### [SELECTED TEXT]
▬▬▬▬▬▬
Dhirendra Brahmachari owned large swathes of property.
And, at one stage, Chandraswami had so much money stashed abroad that he kept the Saudi arms-dealer and playboy Adnan Khashoggi afloat (Bad decision! Khashoggi spent all the money, causing a huge dent in the swami's fortune).
Today's millionaire swami is Baba Ramdev, he of the wobbling stomach and the hearty laugh.
Ramdev, of course, is above such trifles as money but his partner/companion Acharya Balkrishna, in whose name all the businesses are, is worth Rs 25,600 crore (or $3.8 billion). At that level of wealth, Chandraswami seems like a pauper in comparison.
But Ramdev is different from his predecessors. Most of them made their money from their closeness to the powerful and the mighty.
Ramdev is no slouch when it comes to establishing close relations with chief ministers and other influential politicians but his wealth has two, largely legitimate, sources.
▬▬▬▬▬▬
### [SOURCE MATERIAL]
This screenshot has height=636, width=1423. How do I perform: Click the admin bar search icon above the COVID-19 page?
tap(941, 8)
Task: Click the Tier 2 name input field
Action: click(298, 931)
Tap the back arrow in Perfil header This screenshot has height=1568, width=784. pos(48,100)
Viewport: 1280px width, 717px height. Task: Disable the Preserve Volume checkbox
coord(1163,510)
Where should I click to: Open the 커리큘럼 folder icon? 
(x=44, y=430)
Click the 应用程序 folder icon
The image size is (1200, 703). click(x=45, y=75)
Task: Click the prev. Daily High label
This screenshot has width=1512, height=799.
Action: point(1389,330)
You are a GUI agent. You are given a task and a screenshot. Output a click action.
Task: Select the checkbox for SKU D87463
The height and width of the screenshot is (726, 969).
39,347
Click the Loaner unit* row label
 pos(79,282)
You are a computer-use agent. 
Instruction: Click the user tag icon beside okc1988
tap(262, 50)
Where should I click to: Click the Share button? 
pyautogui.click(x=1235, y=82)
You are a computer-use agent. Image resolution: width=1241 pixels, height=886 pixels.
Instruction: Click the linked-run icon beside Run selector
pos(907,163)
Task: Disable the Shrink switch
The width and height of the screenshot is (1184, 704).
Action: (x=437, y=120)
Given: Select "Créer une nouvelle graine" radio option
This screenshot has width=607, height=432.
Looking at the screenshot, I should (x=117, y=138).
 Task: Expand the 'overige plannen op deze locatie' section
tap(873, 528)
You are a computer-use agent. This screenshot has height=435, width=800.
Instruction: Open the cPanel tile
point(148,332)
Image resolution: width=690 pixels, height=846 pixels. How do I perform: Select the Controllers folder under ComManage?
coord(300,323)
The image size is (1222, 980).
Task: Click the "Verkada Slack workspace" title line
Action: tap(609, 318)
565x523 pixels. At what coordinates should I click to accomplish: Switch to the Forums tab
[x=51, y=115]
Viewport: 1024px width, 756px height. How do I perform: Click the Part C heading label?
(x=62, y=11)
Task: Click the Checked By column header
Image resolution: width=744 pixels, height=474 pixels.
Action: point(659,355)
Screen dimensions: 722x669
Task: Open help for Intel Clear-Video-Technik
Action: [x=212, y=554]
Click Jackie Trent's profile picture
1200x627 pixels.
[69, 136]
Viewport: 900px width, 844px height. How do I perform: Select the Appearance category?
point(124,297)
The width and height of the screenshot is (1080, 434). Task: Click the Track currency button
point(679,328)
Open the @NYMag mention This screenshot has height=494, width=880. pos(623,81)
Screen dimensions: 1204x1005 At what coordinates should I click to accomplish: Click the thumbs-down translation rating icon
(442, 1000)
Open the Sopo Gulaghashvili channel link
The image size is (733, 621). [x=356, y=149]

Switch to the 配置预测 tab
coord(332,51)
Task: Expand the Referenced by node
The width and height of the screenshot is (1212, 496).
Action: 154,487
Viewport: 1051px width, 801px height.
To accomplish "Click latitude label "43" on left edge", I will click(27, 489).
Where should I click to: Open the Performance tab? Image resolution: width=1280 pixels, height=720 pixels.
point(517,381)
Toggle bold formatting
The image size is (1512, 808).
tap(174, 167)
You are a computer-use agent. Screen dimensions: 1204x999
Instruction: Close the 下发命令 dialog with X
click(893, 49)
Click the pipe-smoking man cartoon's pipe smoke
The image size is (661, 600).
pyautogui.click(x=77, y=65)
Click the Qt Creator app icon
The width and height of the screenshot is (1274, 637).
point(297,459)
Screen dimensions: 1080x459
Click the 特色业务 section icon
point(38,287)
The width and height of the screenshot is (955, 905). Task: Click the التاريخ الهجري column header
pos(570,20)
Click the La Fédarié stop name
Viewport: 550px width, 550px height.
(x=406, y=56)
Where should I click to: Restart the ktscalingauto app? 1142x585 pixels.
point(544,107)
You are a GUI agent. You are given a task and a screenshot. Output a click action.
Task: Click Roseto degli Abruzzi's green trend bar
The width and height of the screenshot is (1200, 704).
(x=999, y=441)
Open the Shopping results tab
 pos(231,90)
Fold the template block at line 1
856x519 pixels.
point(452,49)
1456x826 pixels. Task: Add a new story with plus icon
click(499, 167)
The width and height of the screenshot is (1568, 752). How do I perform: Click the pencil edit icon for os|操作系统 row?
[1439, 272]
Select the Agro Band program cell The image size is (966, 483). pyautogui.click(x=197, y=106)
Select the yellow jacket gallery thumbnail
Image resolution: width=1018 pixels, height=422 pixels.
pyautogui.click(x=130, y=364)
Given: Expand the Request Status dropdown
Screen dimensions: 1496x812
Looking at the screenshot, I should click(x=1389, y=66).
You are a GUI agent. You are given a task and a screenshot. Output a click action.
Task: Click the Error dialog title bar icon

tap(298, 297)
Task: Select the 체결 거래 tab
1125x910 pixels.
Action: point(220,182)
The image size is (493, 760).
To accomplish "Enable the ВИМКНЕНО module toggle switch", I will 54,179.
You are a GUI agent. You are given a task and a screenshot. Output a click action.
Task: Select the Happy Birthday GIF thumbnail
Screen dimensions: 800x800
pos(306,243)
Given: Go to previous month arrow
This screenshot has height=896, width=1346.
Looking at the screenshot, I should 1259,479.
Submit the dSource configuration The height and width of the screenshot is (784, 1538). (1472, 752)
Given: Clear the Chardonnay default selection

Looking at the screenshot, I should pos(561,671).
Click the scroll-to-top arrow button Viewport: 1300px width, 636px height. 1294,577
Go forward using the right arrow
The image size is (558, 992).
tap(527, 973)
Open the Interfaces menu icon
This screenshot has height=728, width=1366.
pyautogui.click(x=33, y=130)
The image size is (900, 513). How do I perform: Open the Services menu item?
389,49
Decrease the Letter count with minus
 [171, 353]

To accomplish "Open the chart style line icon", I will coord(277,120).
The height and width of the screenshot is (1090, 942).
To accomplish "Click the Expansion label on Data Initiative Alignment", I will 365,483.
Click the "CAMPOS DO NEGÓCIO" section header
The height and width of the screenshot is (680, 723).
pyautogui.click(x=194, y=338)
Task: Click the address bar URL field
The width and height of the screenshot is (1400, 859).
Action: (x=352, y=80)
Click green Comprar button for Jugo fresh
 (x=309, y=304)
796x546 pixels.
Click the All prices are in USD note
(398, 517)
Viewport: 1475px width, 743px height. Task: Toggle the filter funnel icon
▬▬▬▬▬▬
### [ASSIGNMENT]
Revise everything in the text about wealthy swamis from "Ramdev is no" down to "largely legitimate, sources.", putting "state governors" in place of "chief ministers". The data can be set aside; none of it is used.

### [SOLUTION FOR THIS PROBLEM]
Ramdev is no slouch when it comes to establishing close relations with state governors and other influential politicians but his wealth has two, largely legitimate, sources.